High Fidelity

12 Sep

Okay. I’m ripping the title of this blog post off from a great movie with John Cusak and an unknown at the time – Jack Black. And that movie took the title from an English novel. But that is besides the point.

A school teacher friend of mine has been saving me back issues of “Time” magazine that she gets for her classroom. So the other night I found myself reading an article about the state of marriage in America from the July issue. It was quite depressing. It pointed out the high profile infidelities of Mark Sanford, John Ensign, John Edwards and Jon Gosselin and how eager the country is to swallow up such public intrigues. As I was reading, it dawned on me how loose cheating has become on television — characters rarely feel a sense of guilt or torment anymore, nor is the aftermath of betrayal really explored. Nowhere more do I get this sense than when I watch the teen drama “Gossip Girl” and watch the supposed high school kids betray each other, have a cry about it and then simply move on to the next intrigue. In real life, the heart hurts a lot more.

This particular article pointed out that the true victims of infidelity are the children of the parent(s) acting out. As I read that I remembered my feelings about infidelity as a child and the intensity of my reaction towards my father’s promiscuous behavior. A true Bill Clinton (and I actually like Bill), he seemed to genuinely be in love with every woman he was with, although he failed to realize that loving more than one woman at a time – to the extent that it involved lying and cheating on a regular basis – wasn’t the best way to “love” someone. I vowed I would never let a man treat me that way. Of course later I did. I attracted players like magnets. I also developed my own insidious seductive traits and later found ways to justify my behavior when it strayed from the strict moral code Catholicism instilled in me. But I remember what it was like to be little and to just want a mom and a dad and a family. Long term love and loyalty to a child is a no brainer and yet somehow this is becoming increasingly difficult for our culture to pull off. 
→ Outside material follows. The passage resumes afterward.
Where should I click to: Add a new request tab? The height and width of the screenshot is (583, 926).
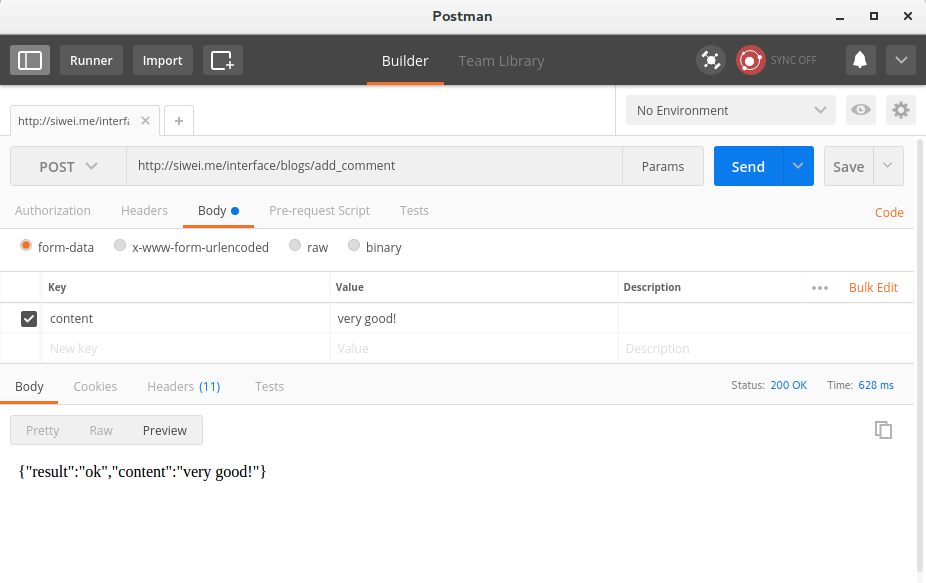179,120
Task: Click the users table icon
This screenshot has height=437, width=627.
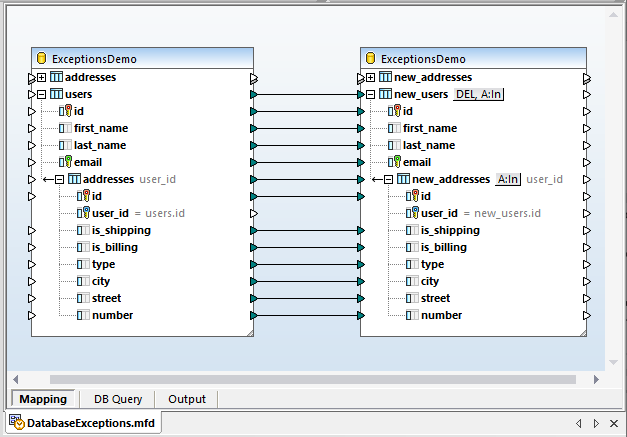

Now I am not writing this to paint myself as some moral high brow because GOD KNOWS I’m not. Nor is it my place to condemn others. Not only that, I’ve seen many couples, after working through infidelity who came to see it as a gift. Although the transgression was excruciatingly painful, it was the crisis that brought the couple back to intimacy. Instead, I’m writing this because as I move deeper into my faith, I’m having a better understanding of this subject.

I’m realizing that although moral codes are important, they are not how we prevent straying from God. In fact, the more we focus just on the rules, the more we seem to want to break them. Rules have to have meaning and a larger term context to truly be treated with respect. I think the key to fidelity is simply staying faithful to God. The more the focus is Vertical, the less chance for fixating on the horizontal. And the less need to act out and fill a void because the void gets filled by Him. I look back at some of the very stupid things I’ve done and realize that if I had only been connected to God – I mean connected – not just trying to be “a good girl so God didn’t throw me into hell” – I simply would have behaved differently.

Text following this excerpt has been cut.